Relation lifting, with an application to the many-valued cover modality

TL;DR

This paper develops a framework for relation liftings in categories enriched over a commutative quantale, generalizing classical results and enabling applications like predicate liftings in metric spaces and the coalgebraic cover modality.

Contribution

It introduces necessary and sufficient conditions for functorial relation liftings in enriched categories, extending classical set-based results to more general settings.

Findings

Derived conditions for relation liftings in enriched categories

Generalized classical results for set functors

Applied to predicate liftings and coalgebraic modalities in metric spaces

Abstract

We introduce basic notions and results about relation liftings on categories enriched in a commutative quantale.
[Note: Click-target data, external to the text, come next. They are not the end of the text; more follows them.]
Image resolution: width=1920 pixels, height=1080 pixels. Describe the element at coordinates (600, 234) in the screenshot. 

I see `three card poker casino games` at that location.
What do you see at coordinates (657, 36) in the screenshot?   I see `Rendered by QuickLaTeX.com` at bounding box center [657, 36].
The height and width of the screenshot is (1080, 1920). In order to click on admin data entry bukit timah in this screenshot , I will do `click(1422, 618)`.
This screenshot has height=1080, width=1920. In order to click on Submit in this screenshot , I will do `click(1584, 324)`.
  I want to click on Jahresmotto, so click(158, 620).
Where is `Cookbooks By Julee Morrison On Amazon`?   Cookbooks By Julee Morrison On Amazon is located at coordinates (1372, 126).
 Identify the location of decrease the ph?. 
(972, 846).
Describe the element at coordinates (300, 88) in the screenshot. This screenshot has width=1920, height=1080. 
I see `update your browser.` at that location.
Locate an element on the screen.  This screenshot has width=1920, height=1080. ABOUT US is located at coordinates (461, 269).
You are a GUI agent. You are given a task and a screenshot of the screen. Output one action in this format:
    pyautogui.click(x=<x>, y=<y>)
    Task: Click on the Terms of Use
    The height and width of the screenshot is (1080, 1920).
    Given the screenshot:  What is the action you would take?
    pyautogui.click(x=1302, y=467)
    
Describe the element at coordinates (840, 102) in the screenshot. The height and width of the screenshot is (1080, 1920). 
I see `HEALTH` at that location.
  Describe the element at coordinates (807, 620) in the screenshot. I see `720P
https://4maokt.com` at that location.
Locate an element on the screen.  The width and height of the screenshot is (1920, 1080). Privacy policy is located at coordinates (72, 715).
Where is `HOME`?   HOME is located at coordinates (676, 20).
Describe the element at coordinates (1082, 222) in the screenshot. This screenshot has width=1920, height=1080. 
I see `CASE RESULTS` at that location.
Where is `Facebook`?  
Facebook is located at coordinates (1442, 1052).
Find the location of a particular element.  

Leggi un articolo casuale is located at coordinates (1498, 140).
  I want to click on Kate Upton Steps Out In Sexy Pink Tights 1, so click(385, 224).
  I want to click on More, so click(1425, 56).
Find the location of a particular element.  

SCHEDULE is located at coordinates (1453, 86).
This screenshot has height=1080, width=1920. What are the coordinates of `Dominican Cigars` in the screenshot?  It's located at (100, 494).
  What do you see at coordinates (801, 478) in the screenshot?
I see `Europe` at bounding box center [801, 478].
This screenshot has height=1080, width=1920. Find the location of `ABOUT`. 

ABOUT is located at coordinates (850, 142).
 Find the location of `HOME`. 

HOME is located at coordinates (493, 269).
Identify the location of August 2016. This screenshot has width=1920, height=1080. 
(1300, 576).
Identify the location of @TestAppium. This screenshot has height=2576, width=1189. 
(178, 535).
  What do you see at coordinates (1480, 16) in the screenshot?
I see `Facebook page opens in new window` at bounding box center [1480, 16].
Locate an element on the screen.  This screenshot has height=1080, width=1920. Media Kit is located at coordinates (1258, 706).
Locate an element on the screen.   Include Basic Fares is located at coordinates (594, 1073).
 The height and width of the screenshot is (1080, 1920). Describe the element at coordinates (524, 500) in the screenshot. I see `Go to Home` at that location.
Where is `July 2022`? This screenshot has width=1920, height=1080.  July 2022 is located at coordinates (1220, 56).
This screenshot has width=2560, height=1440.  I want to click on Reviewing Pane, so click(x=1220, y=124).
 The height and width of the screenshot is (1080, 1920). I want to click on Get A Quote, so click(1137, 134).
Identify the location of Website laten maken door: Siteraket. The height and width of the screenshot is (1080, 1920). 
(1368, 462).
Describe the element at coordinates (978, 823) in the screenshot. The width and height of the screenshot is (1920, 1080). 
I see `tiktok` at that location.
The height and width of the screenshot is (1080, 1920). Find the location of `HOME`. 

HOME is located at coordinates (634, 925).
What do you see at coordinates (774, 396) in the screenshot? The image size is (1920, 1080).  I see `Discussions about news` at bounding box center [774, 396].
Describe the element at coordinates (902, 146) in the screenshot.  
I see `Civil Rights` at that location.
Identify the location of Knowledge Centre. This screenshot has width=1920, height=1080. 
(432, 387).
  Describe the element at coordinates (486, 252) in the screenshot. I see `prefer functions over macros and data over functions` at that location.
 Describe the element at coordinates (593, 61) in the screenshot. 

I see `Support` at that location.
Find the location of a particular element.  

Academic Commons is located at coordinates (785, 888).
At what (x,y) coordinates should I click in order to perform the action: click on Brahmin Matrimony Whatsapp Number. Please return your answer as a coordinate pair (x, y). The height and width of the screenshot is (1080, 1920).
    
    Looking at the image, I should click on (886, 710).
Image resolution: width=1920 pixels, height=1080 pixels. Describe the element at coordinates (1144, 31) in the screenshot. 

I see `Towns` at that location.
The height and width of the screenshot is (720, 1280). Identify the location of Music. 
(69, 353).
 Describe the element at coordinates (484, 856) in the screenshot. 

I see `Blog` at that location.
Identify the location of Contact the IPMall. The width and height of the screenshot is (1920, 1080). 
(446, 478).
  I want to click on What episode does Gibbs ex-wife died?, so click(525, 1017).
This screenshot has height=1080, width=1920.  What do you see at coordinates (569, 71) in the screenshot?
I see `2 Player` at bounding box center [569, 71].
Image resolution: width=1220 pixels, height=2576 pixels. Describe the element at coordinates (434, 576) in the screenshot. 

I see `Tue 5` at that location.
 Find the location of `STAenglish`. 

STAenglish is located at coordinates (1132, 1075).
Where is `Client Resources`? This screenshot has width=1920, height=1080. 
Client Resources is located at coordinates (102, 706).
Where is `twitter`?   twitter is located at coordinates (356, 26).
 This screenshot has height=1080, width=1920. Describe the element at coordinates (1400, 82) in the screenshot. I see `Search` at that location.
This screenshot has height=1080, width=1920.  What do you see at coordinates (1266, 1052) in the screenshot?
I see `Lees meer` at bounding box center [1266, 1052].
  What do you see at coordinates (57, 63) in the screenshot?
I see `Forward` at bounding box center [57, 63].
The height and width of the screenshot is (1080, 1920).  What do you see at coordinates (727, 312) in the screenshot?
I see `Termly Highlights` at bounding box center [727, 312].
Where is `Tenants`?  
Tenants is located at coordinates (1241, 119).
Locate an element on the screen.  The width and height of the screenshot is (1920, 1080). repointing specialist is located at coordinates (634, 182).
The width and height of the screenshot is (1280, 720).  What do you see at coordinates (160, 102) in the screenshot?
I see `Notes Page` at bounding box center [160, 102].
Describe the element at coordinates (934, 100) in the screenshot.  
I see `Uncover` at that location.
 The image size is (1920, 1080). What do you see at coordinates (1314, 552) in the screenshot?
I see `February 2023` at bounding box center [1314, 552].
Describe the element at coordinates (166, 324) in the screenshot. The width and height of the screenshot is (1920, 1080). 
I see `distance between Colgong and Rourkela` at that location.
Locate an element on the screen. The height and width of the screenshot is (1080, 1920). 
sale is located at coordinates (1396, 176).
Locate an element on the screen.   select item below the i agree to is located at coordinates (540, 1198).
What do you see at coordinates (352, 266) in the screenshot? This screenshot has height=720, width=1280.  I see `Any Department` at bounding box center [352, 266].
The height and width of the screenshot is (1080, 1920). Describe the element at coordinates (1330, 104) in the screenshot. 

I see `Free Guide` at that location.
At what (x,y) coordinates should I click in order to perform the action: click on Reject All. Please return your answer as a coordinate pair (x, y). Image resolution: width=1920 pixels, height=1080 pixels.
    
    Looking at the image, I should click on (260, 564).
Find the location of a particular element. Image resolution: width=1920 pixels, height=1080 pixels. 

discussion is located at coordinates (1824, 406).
We derive two necessary and sufficient conditions for a 2-functor T to admit a functorial relation lifting: one is the existence of a distributive law of T over the "powerset monad" on categories, one is the preservation by T of "exactness" of certain squares. Both characterisations are generalisations of the "classical" results known for set functors: the first characterisation generalises the existence of a distributive law over the genuine powerset monad, the second generalises preservation of weak pullbacks. The results presented in this paper enable us to compute predicate liftings of endofunctors of, for example, generalised (ultra)metric spaces. We illustrate this by studying the coalgebraic cover modality in this setting.